The intent of the CAFE exemption for light trucks was because small businesses are the backbone of the US economy.
Yes no one expected so much pickup mainstream appeal. But where the exemption was bastardized is the inclusion of SUVs, minivans and such (early ’90s forward).
Also midsize pickups see about zero appreciable gains in MPG. Sometimes worse. And far worse, pound for pound.
A high fuel tax is what Europe went with and look how well that clusterfuk, man-made disaster turned out.
“New PIG UP trucks (as sized NOW) are an evil blight upon the earth.

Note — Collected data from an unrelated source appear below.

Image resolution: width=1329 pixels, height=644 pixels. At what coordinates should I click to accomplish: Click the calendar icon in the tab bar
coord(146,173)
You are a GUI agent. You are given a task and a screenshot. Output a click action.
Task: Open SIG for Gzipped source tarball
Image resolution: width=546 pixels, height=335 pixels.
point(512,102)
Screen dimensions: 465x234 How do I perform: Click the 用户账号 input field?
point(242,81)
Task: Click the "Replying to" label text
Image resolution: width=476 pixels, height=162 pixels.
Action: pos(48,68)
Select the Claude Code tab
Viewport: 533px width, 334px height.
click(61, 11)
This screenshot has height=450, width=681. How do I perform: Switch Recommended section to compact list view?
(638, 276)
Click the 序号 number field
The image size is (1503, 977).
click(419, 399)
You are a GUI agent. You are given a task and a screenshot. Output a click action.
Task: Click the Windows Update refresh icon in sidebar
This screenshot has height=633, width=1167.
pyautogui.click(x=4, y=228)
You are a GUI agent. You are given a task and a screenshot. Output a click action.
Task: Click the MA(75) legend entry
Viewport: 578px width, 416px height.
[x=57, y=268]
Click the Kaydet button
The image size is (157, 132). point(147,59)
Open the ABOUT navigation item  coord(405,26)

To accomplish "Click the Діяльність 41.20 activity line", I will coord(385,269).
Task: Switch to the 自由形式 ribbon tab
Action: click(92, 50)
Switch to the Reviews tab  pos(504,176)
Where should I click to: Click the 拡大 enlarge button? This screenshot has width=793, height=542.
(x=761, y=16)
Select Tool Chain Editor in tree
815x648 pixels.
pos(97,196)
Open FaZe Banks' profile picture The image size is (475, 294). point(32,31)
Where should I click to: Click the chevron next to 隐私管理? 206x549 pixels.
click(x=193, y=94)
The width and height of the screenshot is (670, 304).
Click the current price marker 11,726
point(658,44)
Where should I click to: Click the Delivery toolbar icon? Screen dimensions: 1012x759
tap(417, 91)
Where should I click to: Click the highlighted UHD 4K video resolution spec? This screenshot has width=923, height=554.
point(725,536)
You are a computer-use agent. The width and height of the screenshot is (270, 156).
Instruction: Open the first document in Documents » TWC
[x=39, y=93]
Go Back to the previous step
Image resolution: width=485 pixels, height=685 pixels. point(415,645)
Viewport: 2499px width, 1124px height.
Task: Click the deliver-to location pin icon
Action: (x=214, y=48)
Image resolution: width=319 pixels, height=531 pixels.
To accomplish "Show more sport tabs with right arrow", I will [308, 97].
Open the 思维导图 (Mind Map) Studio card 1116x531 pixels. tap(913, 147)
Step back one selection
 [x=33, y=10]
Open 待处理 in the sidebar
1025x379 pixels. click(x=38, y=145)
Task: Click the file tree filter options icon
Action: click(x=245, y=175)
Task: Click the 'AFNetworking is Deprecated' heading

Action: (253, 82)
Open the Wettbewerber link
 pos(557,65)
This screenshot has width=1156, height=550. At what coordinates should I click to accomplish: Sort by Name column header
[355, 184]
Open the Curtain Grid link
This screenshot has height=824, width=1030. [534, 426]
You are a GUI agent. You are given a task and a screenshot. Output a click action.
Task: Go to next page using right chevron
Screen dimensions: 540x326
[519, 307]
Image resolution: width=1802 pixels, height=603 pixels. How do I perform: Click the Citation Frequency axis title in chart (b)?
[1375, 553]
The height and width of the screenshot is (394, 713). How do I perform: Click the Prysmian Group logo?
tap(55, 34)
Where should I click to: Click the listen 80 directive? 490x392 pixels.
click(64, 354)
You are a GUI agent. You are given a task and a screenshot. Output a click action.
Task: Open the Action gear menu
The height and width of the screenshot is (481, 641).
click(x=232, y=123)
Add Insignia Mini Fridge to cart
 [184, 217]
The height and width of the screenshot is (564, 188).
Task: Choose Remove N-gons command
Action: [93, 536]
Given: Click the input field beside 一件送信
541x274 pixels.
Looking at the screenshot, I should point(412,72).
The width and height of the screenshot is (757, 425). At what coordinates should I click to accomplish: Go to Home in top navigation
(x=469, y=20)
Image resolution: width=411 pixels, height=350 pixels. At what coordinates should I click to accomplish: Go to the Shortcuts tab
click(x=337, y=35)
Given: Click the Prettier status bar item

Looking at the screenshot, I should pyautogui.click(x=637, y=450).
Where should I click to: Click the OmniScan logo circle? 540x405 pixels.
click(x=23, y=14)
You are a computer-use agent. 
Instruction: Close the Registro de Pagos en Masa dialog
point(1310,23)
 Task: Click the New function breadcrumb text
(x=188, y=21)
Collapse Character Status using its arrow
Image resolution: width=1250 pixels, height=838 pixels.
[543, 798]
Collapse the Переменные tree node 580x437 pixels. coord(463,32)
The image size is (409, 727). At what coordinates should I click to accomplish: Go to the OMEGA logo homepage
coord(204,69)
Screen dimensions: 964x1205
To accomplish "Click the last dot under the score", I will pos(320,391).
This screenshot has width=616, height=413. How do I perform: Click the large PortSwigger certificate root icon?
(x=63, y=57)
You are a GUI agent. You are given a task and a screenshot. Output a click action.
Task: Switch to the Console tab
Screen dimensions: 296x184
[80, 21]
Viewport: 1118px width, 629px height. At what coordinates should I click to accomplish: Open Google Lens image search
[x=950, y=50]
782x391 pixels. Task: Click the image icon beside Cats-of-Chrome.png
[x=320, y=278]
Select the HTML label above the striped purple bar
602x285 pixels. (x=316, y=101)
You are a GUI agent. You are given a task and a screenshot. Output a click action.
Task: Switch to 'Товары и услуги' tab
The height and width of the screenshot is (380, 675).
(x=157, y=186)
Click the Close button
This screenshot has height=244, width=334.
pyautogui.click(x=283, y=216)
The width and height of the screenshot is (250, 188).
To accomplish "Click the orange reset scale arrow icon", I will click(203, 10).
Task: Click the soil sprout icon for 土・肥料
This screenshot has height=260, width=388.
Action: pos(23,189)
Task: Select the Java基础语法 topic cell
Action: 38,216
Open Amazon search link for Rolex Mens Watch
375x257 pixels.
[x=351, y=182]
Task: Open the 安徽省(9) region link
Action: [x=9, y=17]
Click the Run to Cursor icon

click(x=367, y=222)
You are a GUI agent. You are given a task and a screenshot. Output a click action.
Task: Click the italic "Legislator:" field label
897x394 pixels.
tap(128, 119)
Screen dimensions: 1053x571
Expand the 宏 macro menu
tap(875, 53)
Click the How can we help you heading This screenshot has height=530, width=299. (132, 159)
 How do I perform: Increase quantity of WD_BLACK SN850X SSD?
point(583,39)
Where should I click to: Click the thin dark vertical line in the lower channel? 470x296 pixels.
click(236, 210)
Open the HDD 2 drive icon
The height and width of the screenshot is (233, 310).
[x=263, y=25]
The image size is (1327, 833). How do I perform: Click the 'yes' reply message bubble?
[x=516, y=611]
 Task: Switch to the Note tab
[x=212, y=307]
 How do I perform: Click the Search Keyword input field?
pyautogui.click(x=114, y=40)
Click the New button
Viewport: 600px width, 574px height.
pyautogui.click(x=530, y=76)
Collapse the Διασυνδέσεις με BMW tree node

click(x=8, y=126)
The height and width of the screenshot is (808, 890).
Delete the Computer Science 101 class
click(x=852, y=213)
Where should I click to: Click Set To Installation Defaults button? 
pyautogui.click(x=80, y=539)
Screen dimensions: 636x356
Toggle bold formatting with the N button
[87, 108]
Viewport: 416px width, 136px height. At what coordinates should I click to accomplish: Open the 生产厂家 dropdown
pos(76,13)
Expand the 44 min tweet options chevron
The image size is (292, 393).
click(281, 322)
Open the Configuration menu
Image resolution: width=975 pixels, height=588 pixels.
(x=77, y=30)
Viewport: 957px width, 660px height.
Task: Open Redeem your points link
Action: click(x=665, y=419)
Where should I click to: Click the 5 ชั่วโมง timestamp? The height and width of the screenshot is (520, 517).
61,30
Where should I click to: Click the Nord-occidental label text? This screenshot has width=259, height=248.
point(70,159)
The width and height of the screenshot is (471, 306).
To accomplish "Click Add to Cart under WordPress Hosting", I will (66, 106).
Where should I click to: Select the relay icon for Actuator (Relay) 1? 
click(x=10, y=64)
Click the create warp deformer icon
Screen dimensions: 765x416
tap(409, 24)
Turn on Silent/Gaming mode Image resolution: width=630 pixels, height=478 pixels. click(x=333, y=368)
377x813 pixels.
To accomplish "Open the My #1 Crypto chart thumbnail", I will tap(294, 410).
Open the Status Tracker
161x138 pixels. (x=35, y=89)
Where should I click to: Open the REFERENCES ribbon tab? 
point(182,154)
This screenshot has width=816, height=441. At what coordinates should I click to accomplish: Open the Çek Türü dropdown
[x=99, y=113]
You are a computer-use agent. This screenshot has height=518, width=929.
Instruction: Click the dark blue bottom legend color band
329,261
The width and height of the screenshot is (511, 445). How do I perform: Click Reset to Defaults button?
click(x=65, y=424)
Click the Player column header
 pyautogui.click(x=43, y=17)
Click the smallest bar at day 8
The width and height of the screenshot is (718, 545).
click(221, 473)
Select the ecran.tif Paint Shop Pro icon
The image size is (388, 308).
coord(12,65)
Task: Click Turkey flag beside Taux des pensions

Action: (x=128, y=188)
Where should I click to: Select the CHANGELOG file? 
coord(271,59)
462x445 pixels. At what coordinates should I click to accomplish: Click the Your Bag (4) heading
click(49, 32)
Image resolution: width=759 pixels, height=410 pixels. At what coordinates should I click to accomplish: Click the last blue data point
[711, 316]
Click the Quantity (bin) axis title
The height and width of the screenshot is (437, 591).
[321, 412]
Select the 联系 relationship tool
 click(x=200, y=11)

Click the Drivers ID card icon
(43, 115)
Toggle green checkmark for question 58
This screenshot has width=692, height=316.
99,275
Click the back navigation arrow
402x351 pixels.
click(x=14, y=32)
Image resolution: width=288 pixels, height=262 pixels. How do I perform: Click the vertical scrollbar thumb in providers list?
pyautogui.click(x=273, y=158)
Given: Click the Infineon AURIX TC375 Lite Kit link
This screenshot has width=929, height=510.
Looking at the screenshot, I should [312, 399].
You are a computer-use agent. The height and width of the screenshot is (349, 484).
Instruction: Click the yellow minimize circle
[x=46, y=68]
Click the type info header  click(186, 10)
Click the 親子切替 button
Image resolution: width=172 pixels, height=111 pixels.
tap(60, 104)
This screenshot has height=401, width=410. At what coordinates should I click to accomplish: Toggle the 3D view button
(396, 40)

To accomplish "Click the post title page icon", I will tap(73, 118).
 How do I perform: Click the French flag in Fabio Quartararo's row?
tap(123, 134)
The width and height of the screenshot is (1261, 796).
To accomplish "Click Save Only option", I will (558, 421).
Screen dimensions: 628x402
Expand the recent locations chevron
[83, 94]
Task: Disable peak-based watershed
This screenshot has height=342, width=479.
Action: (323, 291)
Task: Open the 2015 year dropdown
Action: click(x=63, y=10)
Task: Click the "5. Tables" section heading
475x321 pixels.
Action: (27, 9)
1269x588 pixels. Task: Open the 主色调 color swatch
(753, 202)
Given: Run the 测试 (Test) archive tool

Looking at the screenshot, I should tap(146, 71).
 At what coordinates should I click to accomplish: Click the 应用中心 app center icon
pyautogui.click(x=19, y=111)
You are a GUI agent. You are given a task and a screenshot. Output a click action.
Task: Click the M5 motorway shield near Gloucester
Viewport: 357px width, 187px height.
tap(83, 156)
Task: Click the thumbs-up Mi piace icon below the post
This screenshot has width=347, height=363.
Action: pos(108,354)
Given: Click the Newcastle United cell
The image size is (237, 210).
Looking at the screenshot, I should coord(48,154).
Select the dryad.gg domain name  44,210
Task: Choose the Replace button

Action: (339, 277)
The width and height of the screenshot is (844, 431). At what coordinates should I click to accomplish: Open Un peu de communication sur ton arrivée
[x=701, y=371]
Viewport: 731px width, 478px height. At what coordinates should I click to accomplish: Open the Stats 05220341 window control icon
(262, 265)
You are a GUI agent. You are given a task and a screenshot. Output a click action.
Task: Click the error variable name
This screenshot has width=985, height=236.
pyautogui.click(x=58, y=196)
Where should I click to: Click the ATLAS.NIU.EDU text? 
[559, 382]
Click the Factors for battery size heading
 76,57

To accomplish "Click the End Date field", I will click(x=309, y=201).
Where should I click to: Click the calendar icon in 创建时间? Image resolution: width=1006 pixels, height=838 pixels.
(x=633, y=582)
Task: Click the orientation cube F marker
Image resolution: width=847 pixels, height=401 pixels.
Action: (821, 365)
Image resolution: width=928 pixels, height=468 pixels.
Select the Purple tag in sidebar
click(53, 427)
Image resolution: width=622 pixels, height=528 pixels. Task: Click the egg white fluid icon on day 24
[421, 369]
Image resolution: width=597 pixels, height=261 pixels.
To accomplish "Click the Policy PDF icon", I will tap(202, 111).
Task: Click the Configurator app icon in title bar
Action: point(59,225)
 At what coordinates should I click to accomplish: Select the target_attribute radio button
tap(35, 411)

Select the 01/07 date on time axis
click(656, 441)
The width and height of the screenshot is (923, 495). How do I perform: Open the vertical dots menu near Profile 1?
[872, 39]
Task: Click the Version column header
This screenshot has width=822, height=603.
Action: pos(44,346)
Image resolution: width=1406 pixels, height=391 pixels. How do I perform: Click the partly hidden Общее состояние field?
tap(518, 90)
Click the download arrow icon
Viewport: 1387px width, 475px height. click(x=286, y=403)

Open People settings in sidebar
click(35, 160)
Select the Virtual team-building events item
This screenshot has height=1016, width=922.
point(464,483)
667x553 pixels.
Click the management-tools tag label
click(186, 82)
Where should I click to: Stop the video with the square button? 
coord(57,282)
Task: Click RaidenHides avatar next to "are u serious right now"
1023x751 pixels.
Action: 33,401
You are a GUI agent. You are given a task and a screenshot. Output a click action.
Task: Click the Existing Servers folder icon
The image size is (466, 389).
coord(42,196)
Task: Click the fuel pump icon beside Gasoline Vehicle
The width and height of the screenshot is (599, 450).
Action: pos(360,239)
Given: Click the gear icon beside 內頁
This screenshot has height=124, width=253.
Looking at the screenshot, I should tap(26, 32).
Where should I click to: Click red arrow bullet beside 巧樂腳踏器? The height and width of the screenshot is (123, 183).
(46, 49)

Jack up the gas tax by $1-2 / gallon.”
What a unique idea! Now if you’ll just share a list of things which you enjoy in your life, we’ll add them to the list of ‘evil blights’ to be taxed to death and Utopia can finally begin.
Can’t believe we didn’t think of this before.
I’ve owned one pickup truck, it was nice but my lifestyle doesn’t really require one.
A vehicle with a tow rating of roughly 3500 lbs and a small trailer would handle Home Depot just fine for me.
God, what a stupid survey. If they said “What would it take to give up your truck for a sedan?” that might be interesting. But sheesh; I live in the ‘burbs, and a motor vehicle of some sort is 100% essential, even if I’m not super-picky on the exact form-factor.
I’d certainly give up my CR-V for a sedan, or Tesla, or whatever, given sufficient incentive, but *never* “car vs. no-car”. I’d have to move somewhere else to give up a vehicle entirely.
It should be a 4 cylinder/auto Altima of the same year and mileage of the pickup you’re surrendering.
As The Simpsons Fat Tony once said:
“What’s a truck?”
Hard to believe that 38% of F-150 owners would give up sex when Ford just went to the trouble of developing a lie-flat seat for the F-150.
No problem giving up something you never had in the first place HAHA
Yeah, the 38% doesn’t surprise me either if the old adage about the size of the truck is directly proportional to the size of… the 38%
I’d give up sex before booze, I’m in my late 40s and feel like the remainder of my life contains a lot more booze than sex anyway :)
I’d also give up my F250 for a new Ram but I doubt they wanna hear that.
“I’m in my late 40s and feel like the remainder of my life contains a lot more booze than sex anyway”
It does :(
I love my truck so much that I would replace the evaporator, heater core, three blend doors, three actuators, blower motor and control module with the ‘HVAC box’ sitting in the middle of my living room floor.
(On a tarp I got free from Harbor Freight, because I hate America. /S [Gotta try the Snap-On tarp next time.])
I do like coffee though…
The REAL MOTIVE behind the survey is that Ford is trying to figure out if they are going to be a VIABLE COMPANY 5 years down the road-since they are a one product company (read pickups) basically anyway.
I would give up my current truck to have one the size of the old S-10 with comparable power to weight ratio as my current truck. I expect it would increase my fuel mileage by 50% or better as a result.
@Vulpine–I might actually give up my low mileage crew cab Isuzu for a real compact pickup. My nephew’s wife wants it. My only concern is that all the new compact pickups such as the Hyundai Santa Cruz, Ford Maverick, and possible Ram based on the Fiat Strata are all going to be crew cabs but I might just get the Maverick especially since the Santa Cruz is going to start at around 30k and the Maverick at just below 20k. I would like a truck lower to the ground where I can reach in the side of the bed and craw in the back without a ladder. At the present time I could give up a truck even though I use the bed especially with the CRV.
@Jeff S: Apparently you’ve been getting some news I haven’t heard or read yet. I thought the working name for Ford’s “compact” truck in ’23 was Courier. Oh, I like the Maverick name but it brings to mind the Falcon-sized coupe/sedan from the early ’70s rather than a small pickup. Guess they intend to use a steer logo of some sort to identify it.
I would give up the rear seat and rear doors of my truck if it meant saving the rest of it.
Like most urban cowboys with two vehicles I only “need” a truck on rare occasions, and when I do it’s the space for stuff that counts more than the space for people.